§ Pixel coordinate grounding data:
- - -
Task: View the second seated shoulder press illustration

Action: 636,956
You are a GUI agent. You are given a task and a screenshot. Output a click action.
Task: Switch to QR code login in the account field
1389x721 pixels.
- - -
§ PROBLEM DESCRIPTION: Every line of the data should be output exactly as it was given.

§ EXPECTED OUTPUT:
Task: View the second seated shoulder press illustration

Action: 636,956
You are a GUI agent. You are given a task and a screenshot. Output a click action.
Task: Switch to QR code login in the account field
1389x721 pixels.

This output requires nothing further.